GitLab CI Deploy to AWS: Elastic Beanstalk, ECS Fargate, and App Runner in 2026

I’ve been deploying to AWS from GitLab CI for years. The patterns have shifted. In 2021 the answer was almost always Elastic Beanstalk — it was the lowest-friction path from “I have an app” to “it’s running on AWS.” In 2026, the answer depends on what you’re building and how much infrastructure you want to manage. You have three real options: Elastic Beanstalk, App Runner, and ECS Fargate. Each has a place.

This post walks through all three with working GitLab CI pipelines. I’ll also tell you when I’d reach for each one.

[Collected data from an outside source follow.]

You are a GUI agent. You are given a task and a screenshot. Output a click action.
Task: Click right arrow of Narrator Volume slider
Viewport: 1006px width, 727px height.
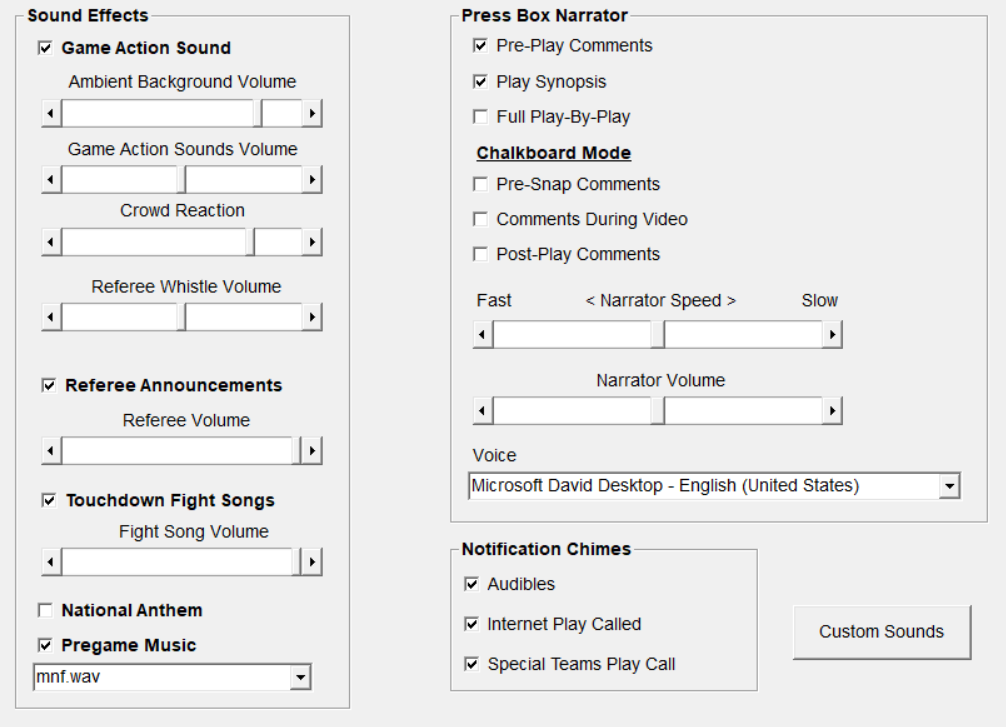(832, 410)
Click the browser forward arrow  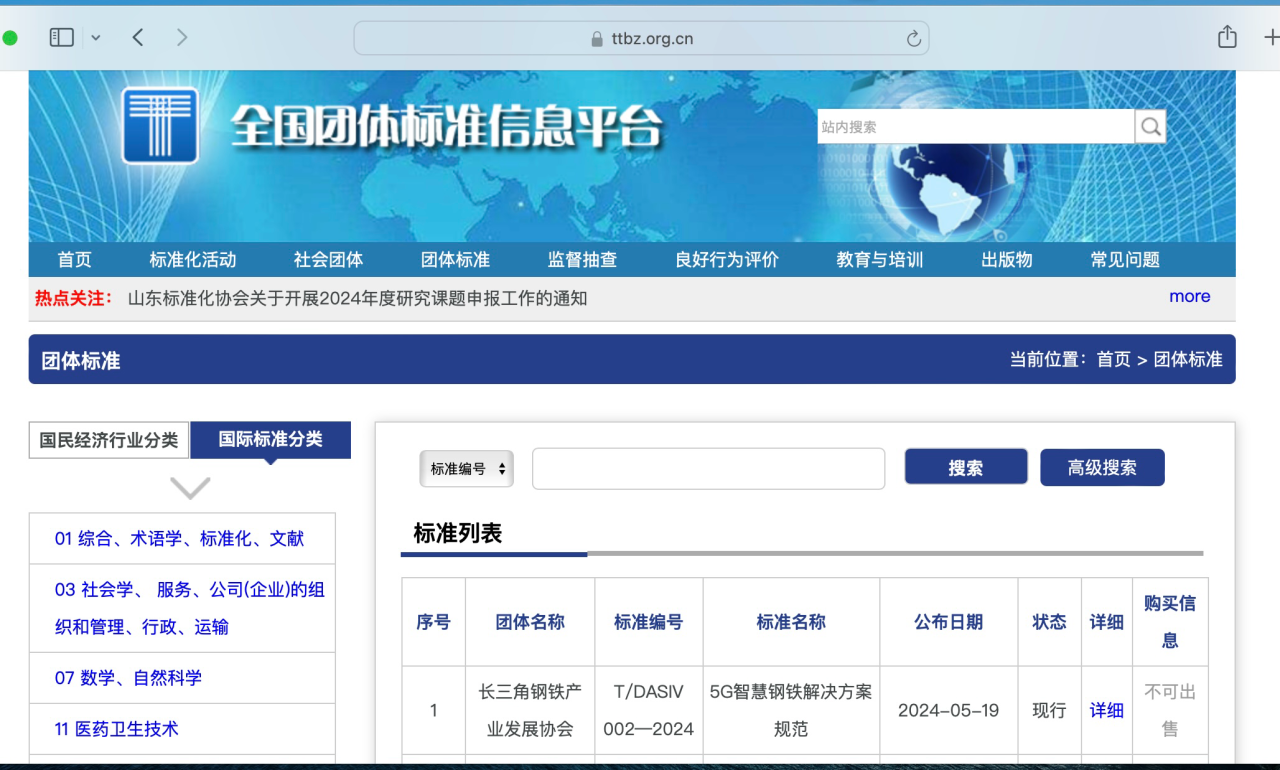pos(181,38)
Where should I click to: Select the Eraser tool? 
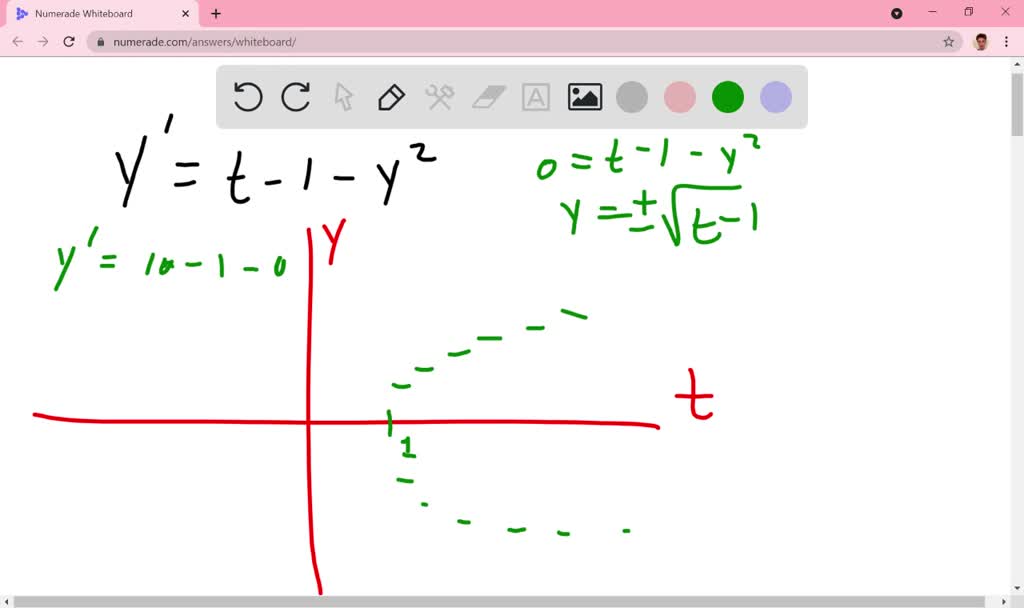click(x=488, y=97)
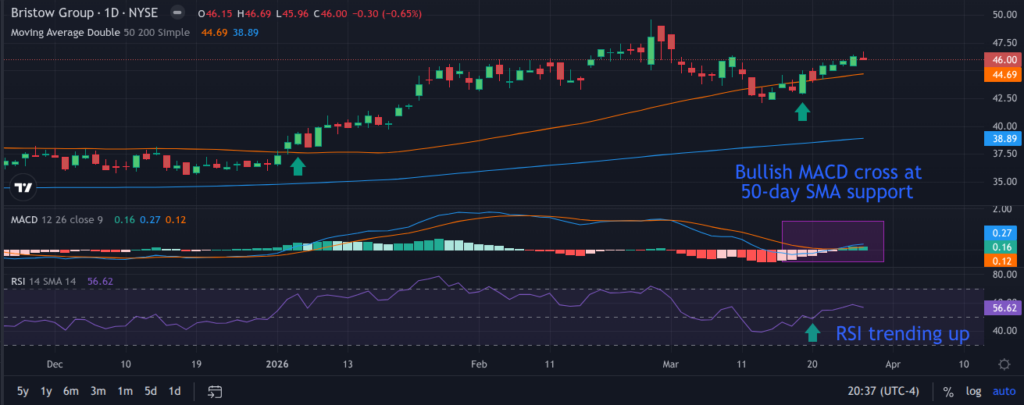Select the 5y time range
The height and width of the screenshot is (405, 1024).
pyautogui.click(x=23, y=392)
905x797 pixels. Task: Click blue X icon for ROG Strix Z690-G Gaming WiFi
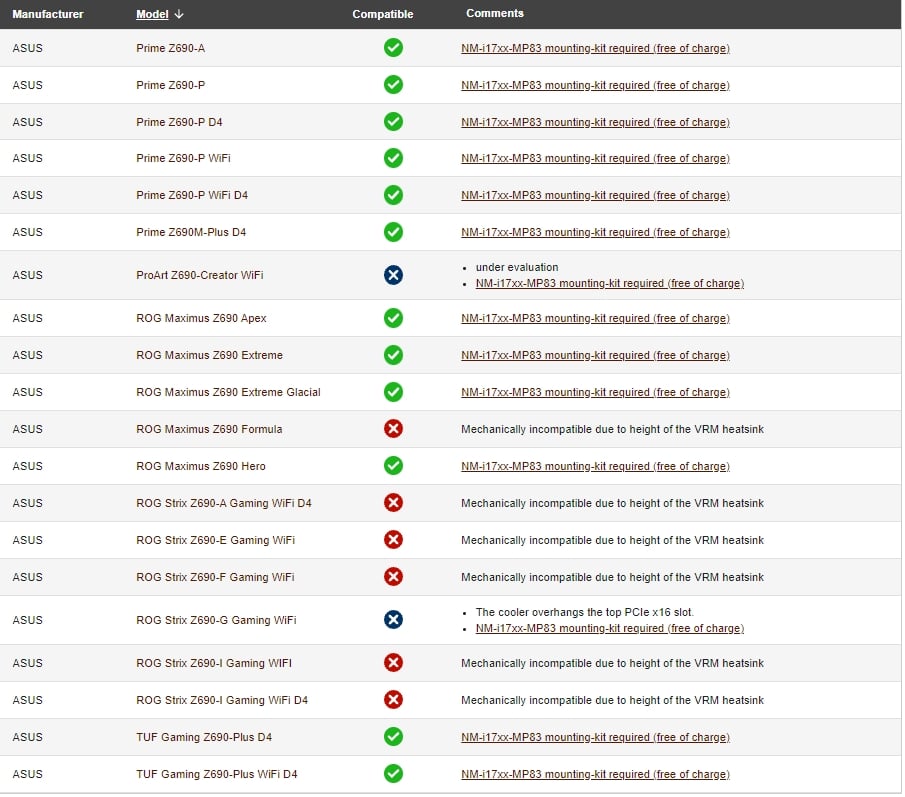[x=393, y=620]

The AWS Deployment Options in 2026

Elastic Beanstalk is still here. AWS hasn’t deprecated it, but they’ve made it pretty clear it’s not where the investment is going. The feature pace dropped off years ago. EB still runs Docker, Node.js, Python, Java, Go, PHP, Ruby, .NET, and Tomcat — and it works. If you have existing workloads on EB that are stable, staying on it is a legitimate choice. For net-new projects, I’d evaluate the alternatives first.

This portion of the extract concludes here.